++++ Texte

Energie nucléaire et éthique

L’utilisation civile de l’énergie nucléaire a toujours fait l’objet de débats houleux. Parallèlement à l’échange d’invectives d’ordre idéologique, on assiste aussi à un débat différencié en profondeur sur les aspects éthiques de l’énergie nucléaire – Réponses de Sibylle Ackermann Birbaum.

19 juil. 2009
Sybille Ackermann Birbaum: «Les objectifs d’un développement international digne de l’homme et les problèmes environnementaux qui nous attendent sont trop sérieux pour que nous perdions du temps avec des querelles idéologiques.»
Sybille Ackermann Birbaum: «Les objectifs d’un développement international digne de l’homme et les problèmes environnementaux qui nous attendent sont trop sérieux pour que nous perdions du temps avec des querelles idéologiques.»
Source: Sybille Ackermann Birbaum

Vous avez élaboré une rétrospective sur l’évolution de l’éthique nucléaire au cours de ces 40 dernières années*. Qu’est-ce qui a changé?

Dès le début de son utilisation, l’énergie nucléaire s’est vue confrontée à des objections d’ordre éthique. Le débat était dominé par les accidents potentiels et par la question des déchets, et aussi par la mise en danger de l’humanité provenant des rayonnements.
Le débat fut relayé ensuite par l’exigence d’un approvisionnement énergétique de toutes les couches de la population mondiale et – changement climatique oblige – la faible charge en CO2 engendrée par les centrales nucléaires a soulevé un intérêt toujours plus vif. Il règne un certain pragmatisme depuis quelques années. Des questions d’éthique délicates telles que le risque résiduel ou le stockage définitif des déchets sont prises au sérieux, mais aussi l’obligation de garantir un approvisionnement en électricité neutre pour le climat. Le débat éthique inclut aujourd’hui des arguments environnementaux et socio-éthiques en faveur de l’énergie nucléaire.

Comment en est-on venu à considérer l’aspect socio-éthique?
L’apparition de la notion de durabilité qui, parallèlement à la protection de l’environnement, englobe aussi les valeurs éthiques fondamentales de l’équité et de la solidarité, a été déterminante. Un développement durable prend simultanément en compte des aspects économiques, écologiques et sociaux, et s’efforce de les harmoniser.

En quoi cela a-t-il changé l’argumentation?
L’exigence socio-éthique d’un approvisionnement équitable en énergie est décisive pour un développement porteur d’avenir digne de l’homme. Face aux différences frappantes qui existent dans le monde en matière d’approvisionnement énergétique, il faut agir vite. Il s’agit en même temps d’assurer une production d’énergie respectueuse de l’environnement et neutre sous l’angle de l’atteinte au climat.

++++++++

:: Consignes ::
a: D'après le texte sur l'éthique nucléaire, quels aspects un développement durable prend-il en compte simultanément ?
b: Dites si chacune de ces affirmations s'accorde avec le texte sur l'éthique nucléaire : (i) au début, le débat portait notamment sur la question des déchets ; (ii) le débat éthique actuel ne comporte que des arguments contre l'énergie nucléaire ; (iii) la rétrospective couvre les 40 dernières années.
c: Recopiez le passage du texte sur l'éthique nucléaire qui va de « Source: Sybille Ackermann » jusqu'à « qui a changé? » inclus.
Ce matériel ne joue aucun rôle dans le travail demandé.

++++ Données recueillies

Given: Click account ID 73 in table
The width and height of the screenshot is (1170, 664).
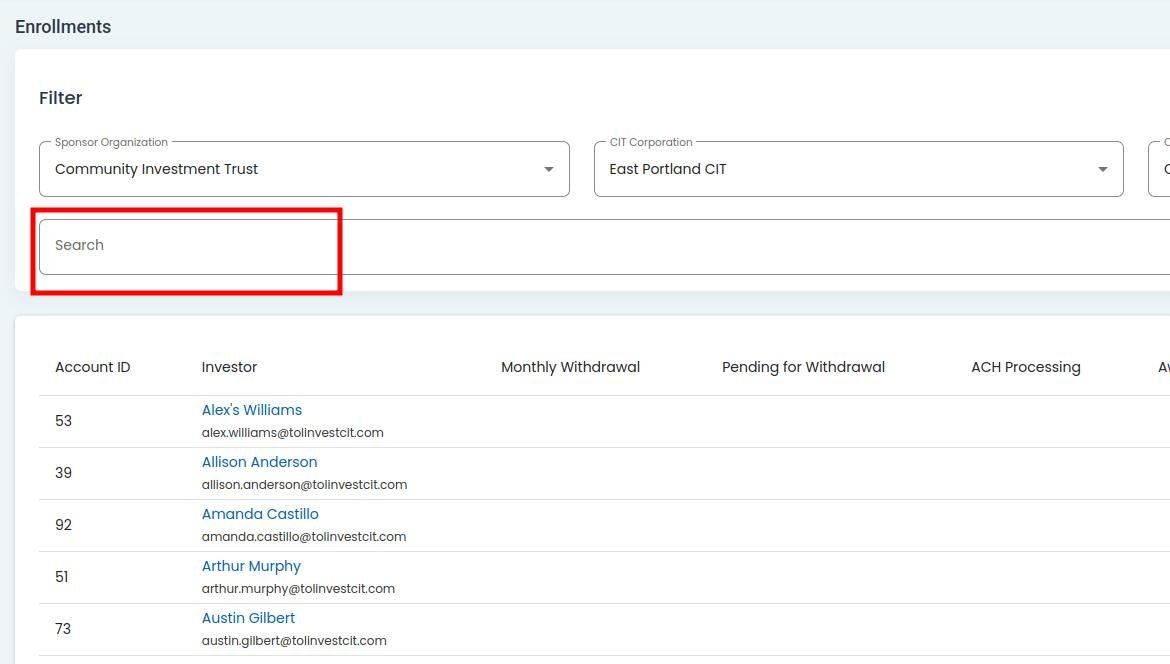Looking at the screenshot, I should [x=63, y=629].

++++++++

:: Corrigés ::
a: Il prend en compte les aspects économiques, écologiques et sociaux.

b:
(i) Oui : « Le débat était dominé par les accidents potentiels et par la question des déchets ».
(ii) Non : « Le débat éthique inclut aujourd’hui des arguments environnementaux et socio-éthiques en faveur de l’énergie nucléaire. »
(iii) Oui : « au cours de ces 40 dernières années ».

c:
Source: Sybille Ackermann Birbaum

Vous avez élaboré une rétrospective sur l’évolution de l’éthique nucléaire au cours de ces 40 dernières années*. Qu’est-ce qui a changé?